Chuck Yeager Opublikowano 16 Lutego 2016 Opublikowano 16 Lutego 2016 Sprawdź czy model nie ma innych uszkodzeń - drobnych pęknięć , rys itp. Czasem czegoś nie widać na pierwszsy rzut oka a we kolejnym locie odmaszeruje Ci np. cały statecznik poziomy... Dobrze było by, żeby ktoś doświadczony na początku startował a Ty zataczasz jedynie koła i przyzwyczajasz się do modelu. Ktoś za Ciebie ląduje i w kolejnych lotach pozwalasz sobie na coraz więcej. Jeśli jednak będziesz dalej próbował sam to staraj się przed każdą próbą pamiętać o ważnej zasadzie - poprawnie ustawiony model lata najlepiej, gdy mało doświadczony pilot mu w tym nie przeszkadza. Innymi słowy - na początku musisz sobie zaprogramować w głowie bardzo małe ruchy drążkami - tylko takie, które wystarczą do długich, rozwlekłych skrętów. Prawdopodobnie to co Ci się przytrafiło było zbyt mocnym wychyleniem steru kierunku, po czym nie byłeś w stanie z powodu oczywistego małego nalotu poprawnie zareagować. Jeszcze jedno - model sterowany sterem kierunku reaguje na ruch drążka z pewnym niewielkim opóźnieniem. Dlatego też początkujący wskutek chwilowego braku reakcji na ster najczęściej wychyla go dalej i to dalej to już jest zbyt mocno :-)) Powodzenia 1
AMC Opublikowano 16 Lutego 2016 Opublikowano 16 Lutego 2016 Często pomocne jest też ustawienie niewielkiego EXPO w apce na SK i SW. Obserwowany efekt jest taki, że modelik jest mniej "nerwowy". Powodzenia P.S. : Próbowałeś może troszkę na symulatorku ?

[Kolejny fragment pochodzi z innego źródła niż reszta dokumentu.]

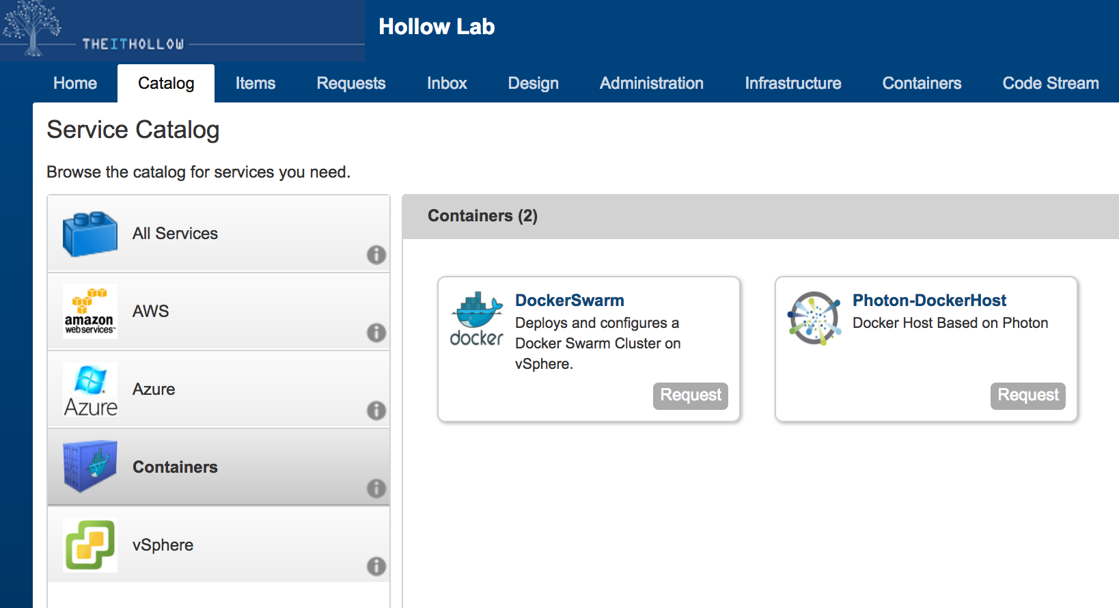Switch to the Requests tab

pos(351,83)
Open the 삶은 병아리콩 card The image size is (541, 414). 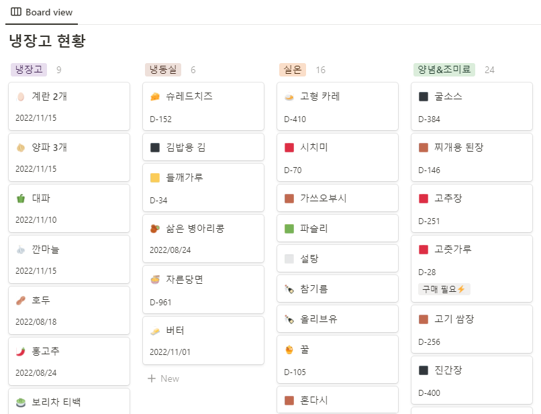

dimmus Opublikowano 16 Lutego 2016 Opublikowano 16 Lutego 2016 A ode mnie jako od początkującego bardzo pomaga ustawienie odpowiedniego EXPO w nadajniku. Loty moim yakiem przedtem nie trwały dłużej niż minuta, jeden nerwowy ruch drążkiem, potem panika i traciłem panowanie nad modelem, teraz mam EXPO na 70 ustawione i latanie sprawia mi wielką frajdę i kończy się wtedy kiedy tego chcę a nie jak coś nie wyjdzie. EDIT: Kolega wyżej mnie ubiegł ;p. Dodam jeszcze, że EXPO ustawione mam też na lotkach. Wysłane telepatycznie.
matiss333 Opublikowano 16 Lutego 2016 Autor Opublikowano 16 Lutego 2016 Koledzy Expo mam ustawione na -30 sadze teraz ze to za mało. tak bawiłem się na symulatorku . No i ma jeszcze wyrwane tulejki w skrzydle na cięciwie gdzie mocuje się 4 śrubami do kadłuba:( Reszta wygląda na ok. Wszystko ustawione według zaleceń kolegi (MIROLKA) Expo na -30 wychylenie steru wysokości w górę 10 mm w dół 8 mm ster kierunku prawo lewo na 12 mm Z czego można dorobić takie tulejki?